Please pick out every line in the listing below that contains the word "accomplish", and copy each one in full.
-------- RECORDS FOR PROCESSING --------
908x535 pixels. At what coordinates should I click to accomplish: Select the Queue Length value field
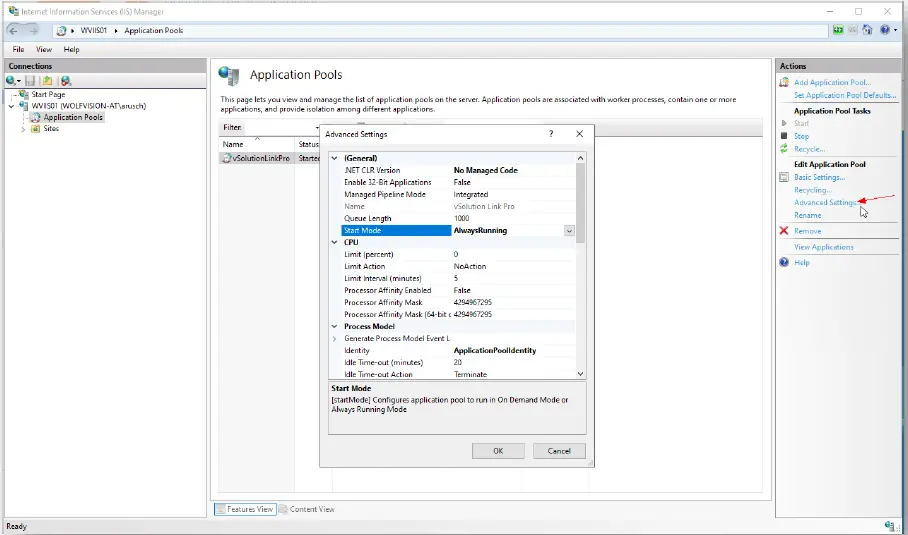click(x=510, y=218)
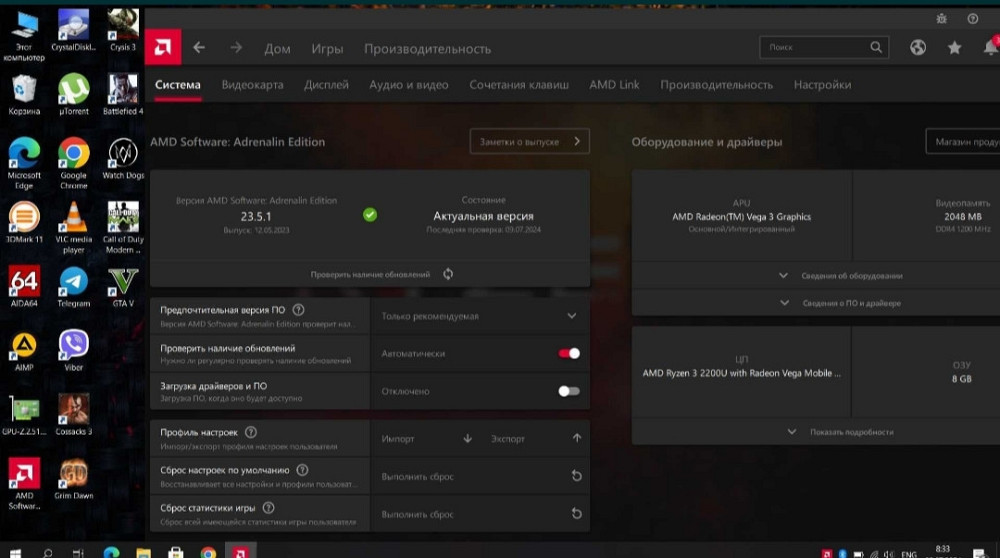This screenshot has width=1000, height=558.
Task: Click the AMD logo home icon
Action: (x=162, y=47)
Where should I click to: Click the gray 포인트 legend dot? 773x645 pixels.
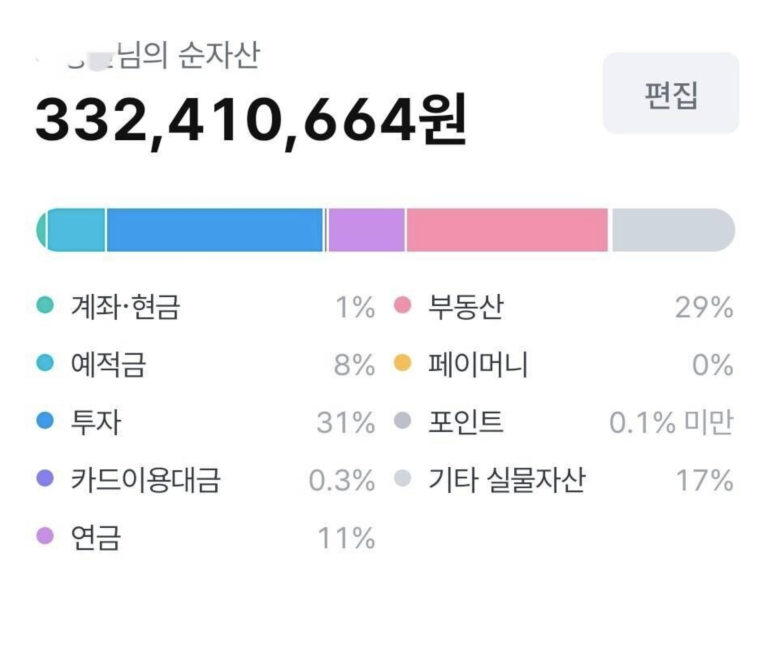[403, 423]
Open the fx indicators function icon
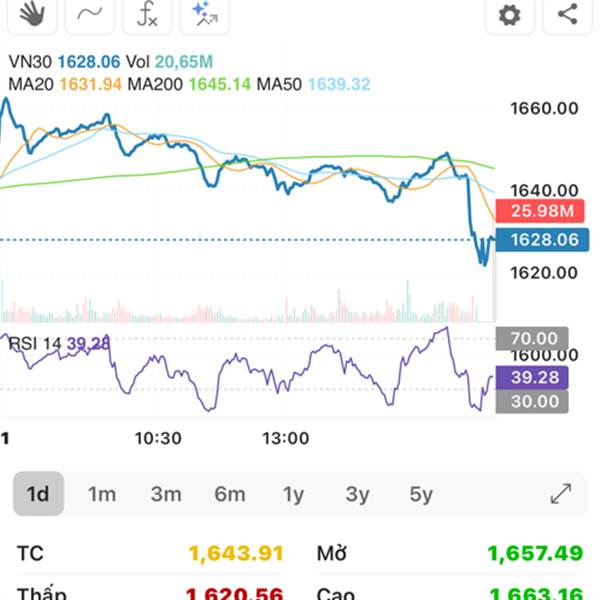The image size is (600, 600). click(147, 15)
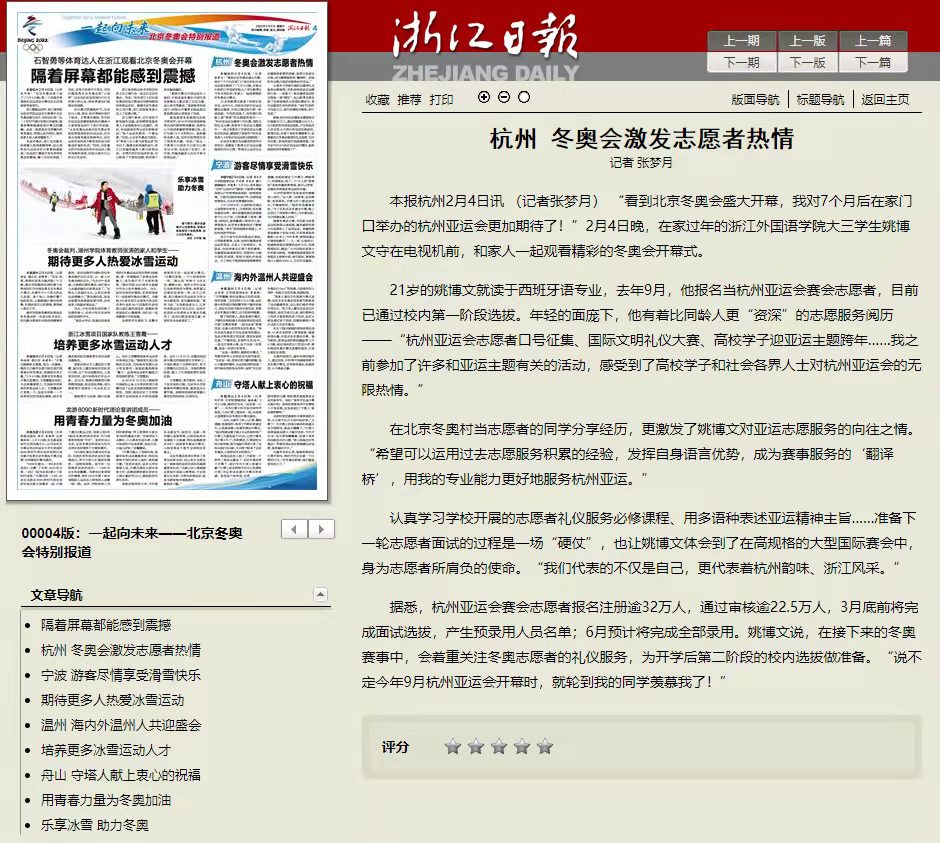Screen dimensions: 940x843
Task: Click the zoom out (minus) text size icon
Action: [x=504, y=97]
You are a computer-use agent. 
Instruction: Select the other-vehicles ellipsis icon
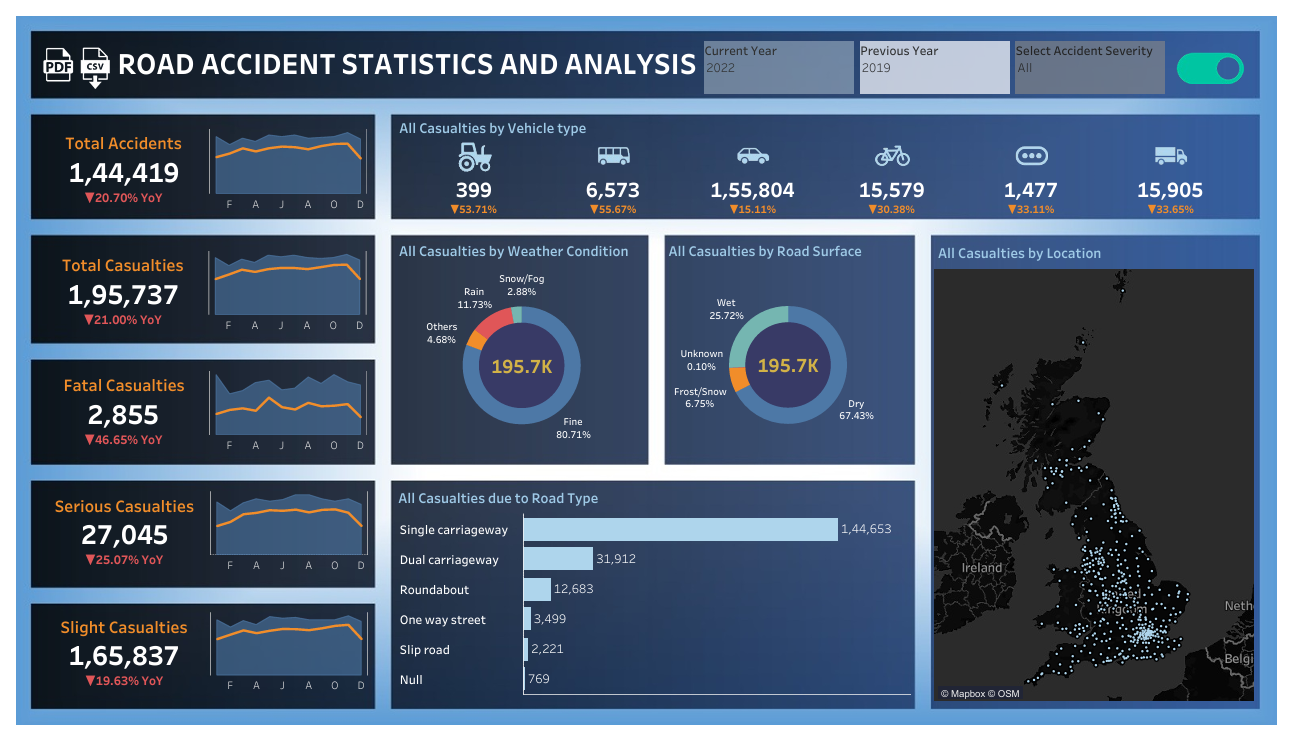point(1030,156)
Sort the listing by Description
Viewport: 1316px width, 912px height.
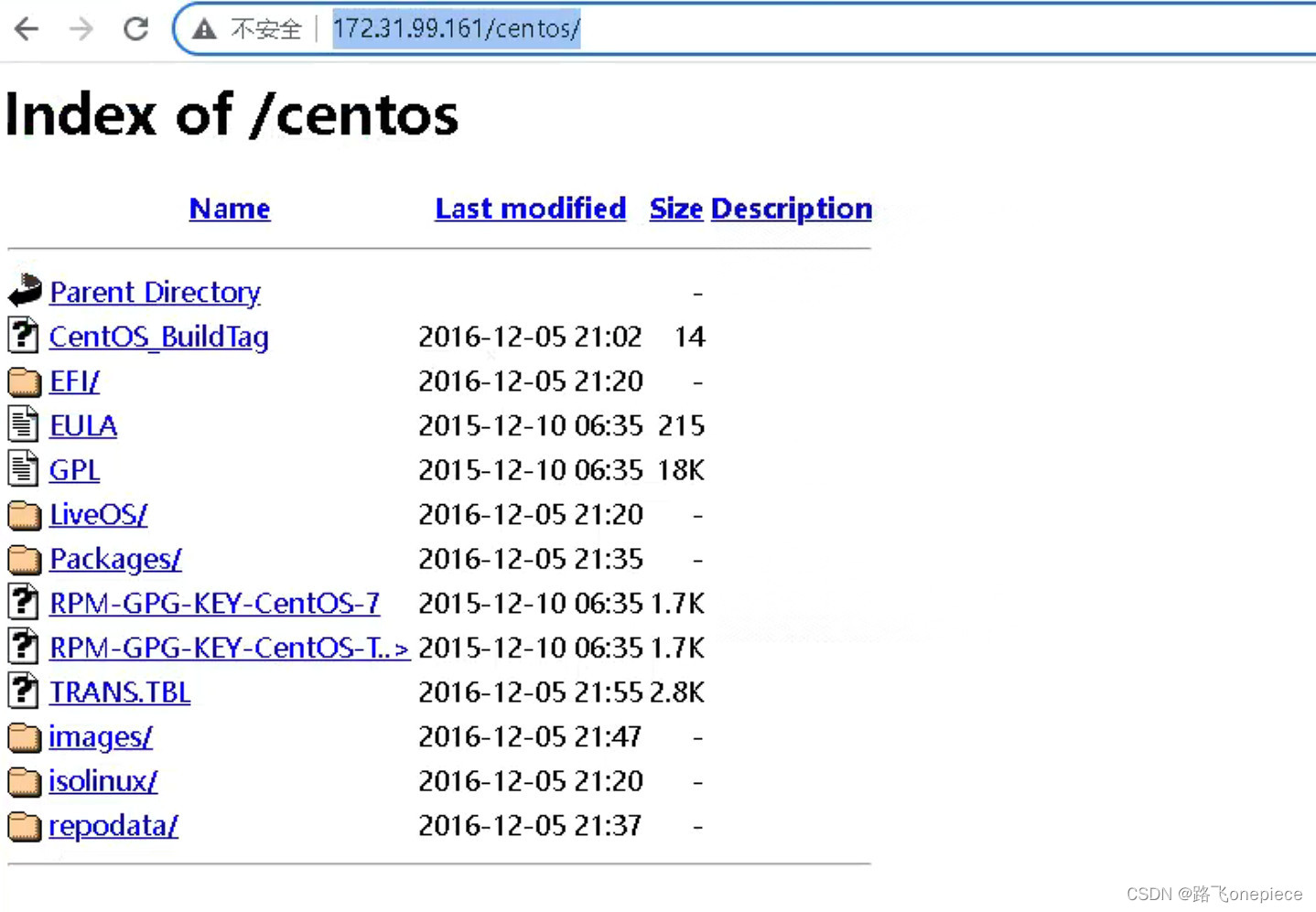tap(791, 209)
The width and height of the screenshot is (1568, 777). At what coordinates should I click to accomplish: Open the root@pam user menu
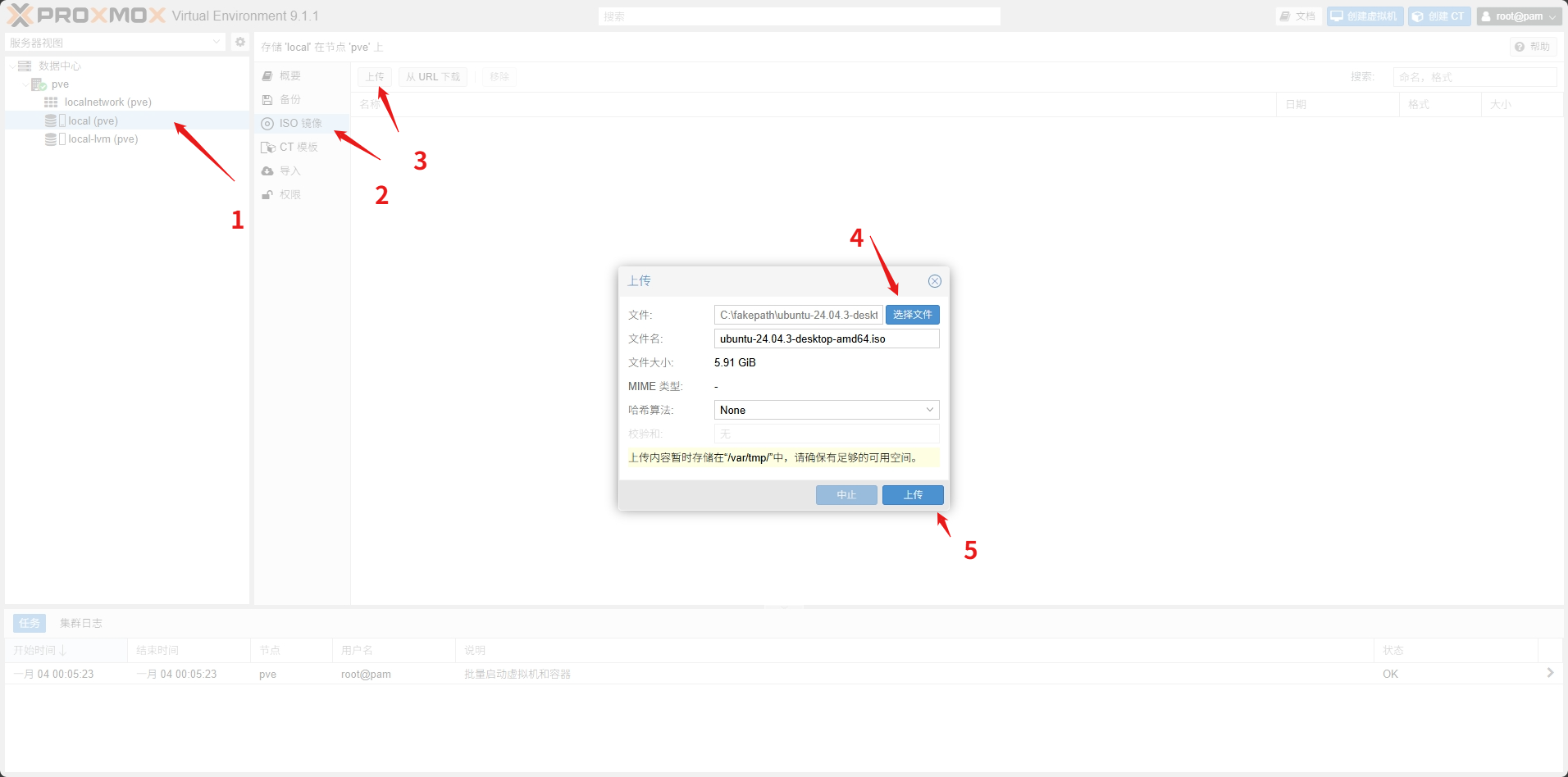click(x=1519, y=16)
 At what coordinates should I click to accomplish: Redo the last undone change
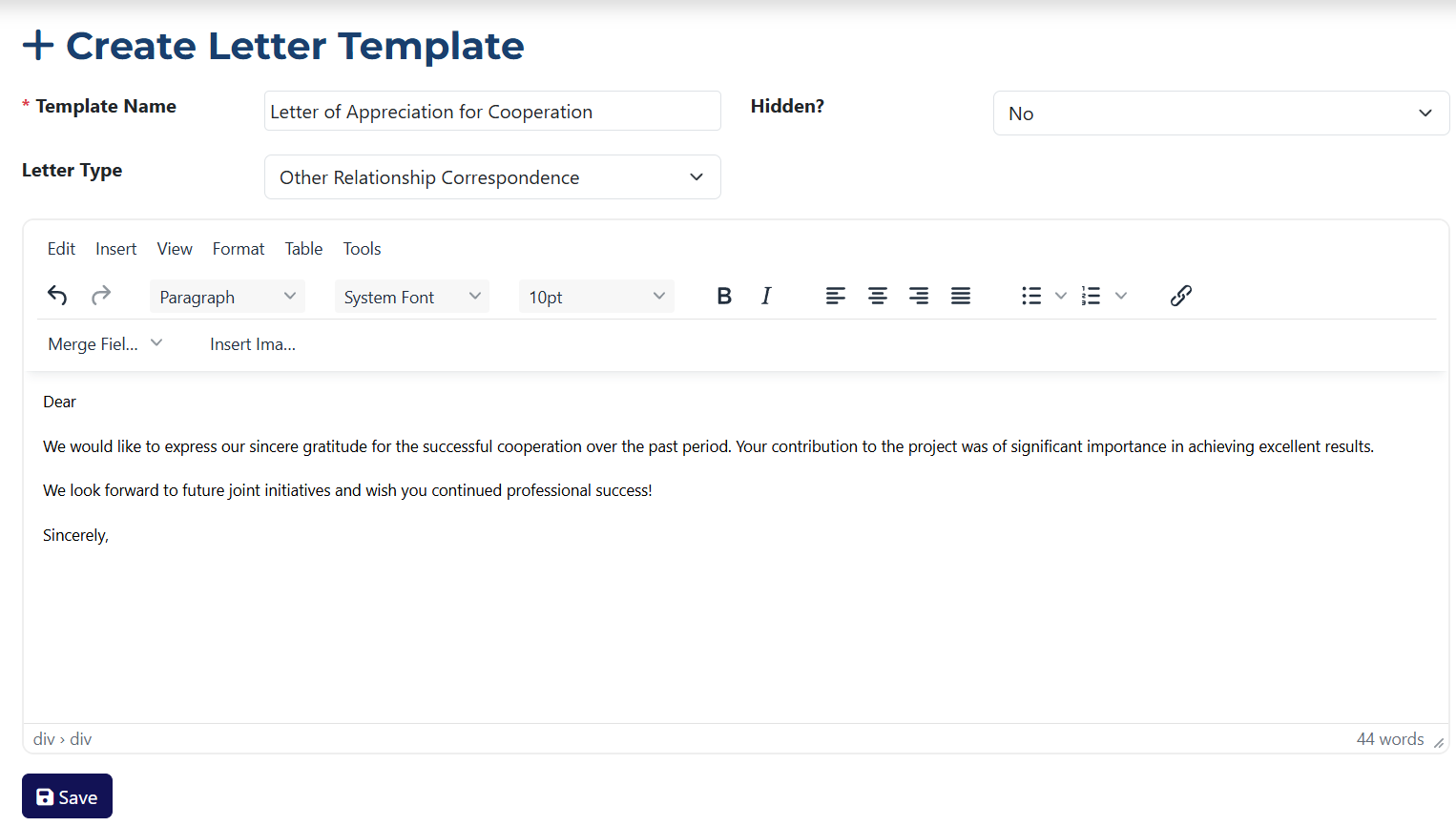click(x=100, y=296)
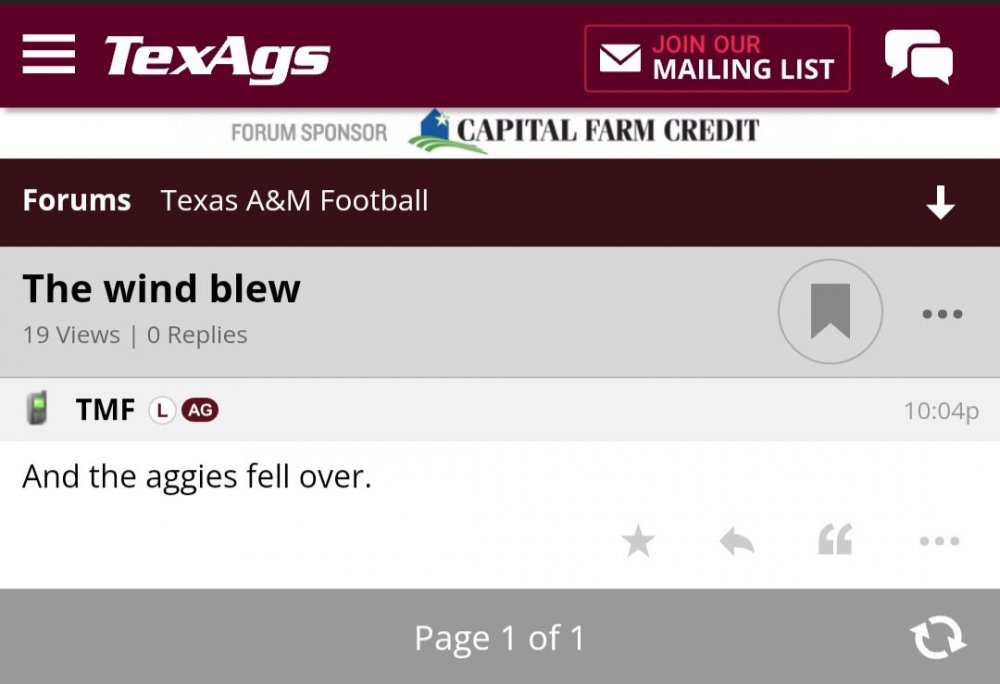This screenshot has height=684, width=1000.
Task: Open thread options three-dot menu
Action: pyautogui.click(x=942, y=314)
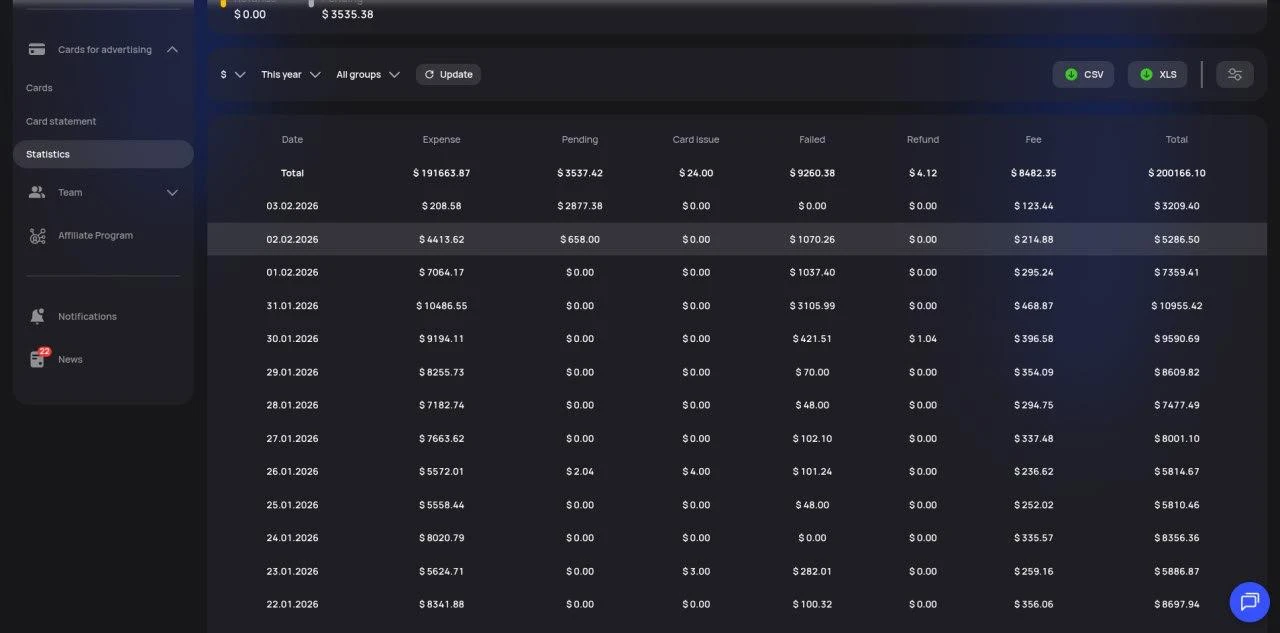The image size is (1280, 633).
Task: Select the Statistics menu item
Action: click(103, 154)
--------
→ FULL ANSWER:
908x535 pixels. At what coordinates should I click to accomplish: Select the Queue Length value field
The width and height of the screenshot is (1568, 777). At what coordinates should I click to accomplish: Open the root@pam user menu
 At what coordinates should I click to accomplish: Redo the last undone change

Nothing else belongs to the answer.